Following the divorce settlement, Kathy invests the money to buy the old tearooms in the village and begins a relationship with Dave Glover (Ian Kelsey) – who ironically works for the Tates. Dave has a fling with Kim but it fizzles out and they return to Kathy and Frank respectively. Kathy and Dave marry, on 28 November 1996, but Dave dies nearly a month later, on Boxing Day, when he tries to save Kim's son, James, who he believes is his. Kathy is left widowed once again. Kathy later becomes involved with Dave's former brother-in-law, Biff Fowler (Stuart Wade) but he jilts her at the altar. Kathy soon becomes a victim in a hit-and-run caused by Kim's second husband Steve Marchant (Paul Opacic), who was in the midst of stealing a horse to save Kim's financial troubles. Kim later manipulates Kathy into believing that Steve was solely behind the horse theft, thus leading Kathy to believe that Steve had intended to kill her without Kim's knowledge; Steve is consequently arrested and Kathy testifies against Steve but soon learns of Kim's involvement, when Chris publicly accuses her of killing Frank. Although Steve is found guilty of Kathy's attempted murder and sentenced to 10 years in prison for the crime, with the addition of serving 12 months each for theft and obtaining money by deception, Kim eludes facing justice for her nefarious activities after escaping the village in a helicopter with James – though not before nearly killing Chris, after attacking him with an ornament. Kathy visits Chris as he recovers and the pair become friends again but Kathy refuses to try out another relationship between them – much to Chris's disappointment. The two are later devastated to learn that Rachel has died. After her funeral Kathy grows close to her former boyfriend, Graham Clark (Kevin Pallister), and they soon begin a relationship. The pair eventually decide to leave the village for a fresh start of their own but things spiral out of control when Kathy discovers that Graham had actually killed Rachel and confronts him about it. This causes Graham to snap and force Kathy to lose control of the car, unwittingly sending them to the edge of the cliff. Kathy manages to escape, just as the car falls down the cliff, but Graham is unable to escape and is killed in the resulting explosion.

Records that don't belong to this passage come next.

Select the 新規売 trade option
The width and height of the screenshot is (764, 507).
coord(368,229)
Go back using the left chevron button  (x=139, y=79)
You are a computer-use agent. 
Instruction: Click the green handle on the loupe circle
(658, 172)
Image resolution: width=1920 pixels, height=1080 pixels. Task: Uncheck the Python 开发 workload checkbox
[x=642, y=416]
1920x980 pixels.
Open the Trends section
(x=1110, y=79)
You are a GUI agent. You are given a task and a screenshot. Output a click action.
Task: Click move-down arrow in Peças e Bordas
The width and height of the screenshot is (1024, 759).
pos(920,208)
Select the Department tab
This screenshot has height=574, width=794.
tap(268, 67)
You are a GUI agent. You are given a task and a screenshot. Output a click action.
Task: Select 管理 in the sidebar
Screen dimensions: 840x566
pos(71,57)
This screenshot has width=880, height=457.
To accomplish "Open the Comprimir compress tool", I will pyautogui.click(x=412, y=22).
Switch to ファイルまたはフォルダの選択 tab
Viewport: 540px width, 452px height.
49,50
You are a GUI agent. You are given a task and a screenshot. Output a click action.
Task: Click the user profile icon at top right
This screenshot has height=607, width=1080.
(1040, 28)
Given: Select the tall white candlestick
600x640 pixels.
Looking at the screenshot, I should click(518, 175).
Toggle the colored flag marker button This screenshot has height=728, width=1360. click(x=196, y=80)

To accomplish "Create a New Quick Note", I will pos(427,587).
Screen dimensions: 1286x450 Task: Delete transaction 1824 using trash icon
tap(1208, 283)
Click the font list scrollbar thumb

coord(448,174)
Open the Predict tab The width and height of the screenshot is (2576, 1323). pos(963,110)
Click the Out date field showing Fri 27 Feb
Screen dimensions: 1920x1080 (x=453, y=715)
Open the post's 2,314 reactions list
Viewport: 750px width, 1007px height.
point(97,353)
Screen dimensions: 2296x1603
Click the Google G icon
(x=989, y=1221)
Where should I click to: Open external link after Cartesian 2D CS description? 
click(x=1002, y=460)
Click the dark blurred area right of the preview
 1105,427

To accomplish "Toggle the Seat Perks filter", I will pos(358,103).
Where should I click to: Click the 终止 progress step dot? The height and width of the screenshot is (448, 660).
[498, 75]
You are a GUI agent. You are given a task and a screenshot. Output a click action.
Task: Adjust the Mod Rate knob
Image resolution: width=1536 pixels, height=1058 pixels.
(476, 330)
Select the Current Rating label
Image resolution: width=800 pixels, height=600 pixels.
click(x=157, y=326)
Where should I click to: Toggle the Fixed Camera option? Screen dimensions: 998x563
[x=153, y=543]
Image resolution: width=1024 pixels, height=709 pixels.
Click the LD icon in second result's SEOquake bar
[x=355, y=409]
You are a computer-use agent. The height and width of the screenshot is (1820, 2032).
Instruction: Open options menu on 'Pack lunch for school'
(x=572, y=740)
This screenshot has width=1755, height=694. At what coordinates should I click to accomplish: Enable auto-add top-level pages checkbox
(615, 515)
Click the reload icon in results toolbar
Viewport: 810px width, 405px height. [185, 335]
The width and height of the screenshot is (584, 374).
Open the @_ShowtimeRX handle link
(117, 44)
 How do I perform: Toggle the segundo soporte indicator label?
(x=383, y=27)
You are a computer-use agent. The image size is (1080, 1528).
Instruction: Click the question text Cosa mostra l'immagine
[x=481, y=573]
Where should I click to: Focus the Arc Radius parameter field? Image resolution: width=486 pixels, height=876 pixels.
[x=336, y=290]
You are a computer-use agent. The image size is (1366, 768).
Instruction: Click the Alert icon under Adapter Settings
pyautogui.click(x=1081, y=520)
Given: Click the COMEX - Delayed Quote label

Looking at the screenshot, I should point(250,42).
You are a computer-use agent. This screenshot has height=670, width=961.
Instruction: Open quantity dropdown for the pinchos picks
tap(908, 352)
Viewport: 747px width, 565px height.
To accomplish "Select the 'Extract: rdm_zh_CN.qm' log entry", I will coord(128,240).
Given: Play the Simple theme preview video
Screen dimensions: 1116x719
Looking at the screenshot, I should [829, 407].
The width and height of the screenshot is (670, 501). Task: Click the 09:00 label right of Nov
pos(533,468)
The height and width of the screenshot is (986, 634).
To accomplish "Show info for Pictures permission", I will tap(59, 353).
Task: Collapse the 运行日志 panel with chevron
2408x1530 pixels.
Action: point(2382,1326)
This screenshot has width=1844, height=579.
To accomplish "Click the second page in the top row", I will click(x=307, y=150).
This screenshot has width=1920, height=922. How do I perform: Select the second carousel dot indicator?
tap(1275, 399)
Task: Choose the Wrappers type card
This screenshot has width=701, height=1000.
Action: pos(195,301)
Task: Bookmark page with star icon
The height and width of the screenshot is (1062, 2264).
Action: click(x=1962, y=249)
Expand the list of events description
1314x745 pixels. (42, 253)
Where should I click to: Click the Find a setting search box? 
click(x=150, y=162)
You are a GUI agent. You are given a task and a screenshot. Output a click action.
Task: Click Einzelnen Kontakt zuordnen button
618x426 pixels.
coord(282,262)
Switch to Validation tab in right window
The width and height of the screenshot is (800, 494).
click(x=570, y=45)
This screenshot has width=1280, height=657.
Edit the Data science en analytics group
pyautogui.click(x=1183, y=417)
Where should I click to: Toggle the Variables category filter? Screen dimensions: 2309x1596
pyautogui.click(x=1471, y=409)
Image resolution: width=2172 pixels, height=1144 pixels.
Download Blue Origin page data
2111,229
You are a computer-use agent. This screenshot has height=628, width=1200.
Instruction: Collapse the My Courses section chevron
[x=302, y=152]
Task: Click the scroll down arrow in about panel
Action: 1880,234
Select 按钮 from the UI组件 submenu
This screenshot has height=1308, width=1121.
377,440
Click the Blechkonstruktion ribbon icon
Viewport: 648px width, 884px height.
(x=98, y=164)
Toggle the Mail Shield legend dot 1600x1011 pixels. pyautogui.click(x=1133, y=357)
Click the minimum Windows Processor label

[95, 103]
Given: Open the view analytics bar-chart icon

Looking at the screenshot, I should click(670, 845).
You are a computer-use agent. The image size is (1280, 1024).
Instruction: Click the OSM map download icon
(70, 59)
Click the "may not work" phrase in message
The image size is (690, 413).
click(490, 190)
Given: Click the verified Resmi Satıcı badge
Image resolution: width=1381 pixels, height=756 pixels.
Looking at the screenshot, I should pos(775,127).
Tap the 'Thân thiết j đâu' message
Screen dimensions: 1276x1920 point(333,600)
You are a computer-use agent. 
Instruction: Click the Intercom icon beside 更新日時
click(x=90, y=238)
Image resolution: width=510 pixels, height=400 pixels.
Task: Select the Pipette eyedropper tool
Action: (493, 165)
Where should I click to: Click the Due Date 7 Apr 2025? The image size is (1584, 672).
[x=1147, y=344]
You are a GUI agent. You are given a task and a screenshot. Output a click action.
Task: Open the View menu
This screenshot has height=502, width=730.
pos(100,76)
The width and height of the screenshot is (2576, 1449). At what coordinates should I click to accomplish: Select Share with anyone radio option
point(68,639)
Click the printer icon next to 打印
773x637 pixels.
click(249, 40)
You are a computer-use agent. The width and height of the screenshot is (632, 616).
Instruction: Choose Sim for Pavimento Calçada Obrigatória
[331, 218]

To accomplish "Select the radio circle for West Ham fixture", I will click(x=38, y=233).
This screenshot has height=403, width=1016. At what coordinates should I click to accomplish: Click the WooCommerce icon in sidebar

Kathy's attempt to move on from her trauma with Graham becomes short-lived when she gets involved in a bus accident, when the vehicle is hit by a Tate Haulage company lorry which had run out of control; she survives, while her friend, Butch Dingle (Paul Loughran), is fatally injured and he later passes away in hospital. Kathy mounts a protest against the company but is imprisoned for a short while. When Jack Sugden (Clive Hornby) is arrested for the suspected murder of his estranged wife, Sarah (Alyson Spiro), Kathy moves into the farm to look after the children, Andy (Kelvin Fletcher), Robert (Christopher Smith) and Victoria (Hannah Midgley). Struggling to cope, Kathy nearly has a mental breakdown when Robert and Andy argue incessantly and the herd of cows contracts tuberculosis. Kathy leaves Emmerdale in December 2001 to go to Australia with her niece, Alice Bates (Rachel Tolboys), when Alice's mother Elsa Chappell (Natasha Gray) wants her to emigrate. The following year news reaches Emmerdale that Kathy has since married and given birth to a healthy baby girl. Kathy returns to the village when she accompanies Seth Armstrong back to reunite with his long-term companion, Betty Eagleton (Paula Tilbrook). However, Seth dies on the flight back to the UK, so Kathy stays for the funeral, before returning to Australia.

==Reception==
Commenting on the character's bad luck with marriage, Sue Smith of the Daily Mirror commented "local vamp Kathy has had more wedding dresses than most of us have had hot dinners".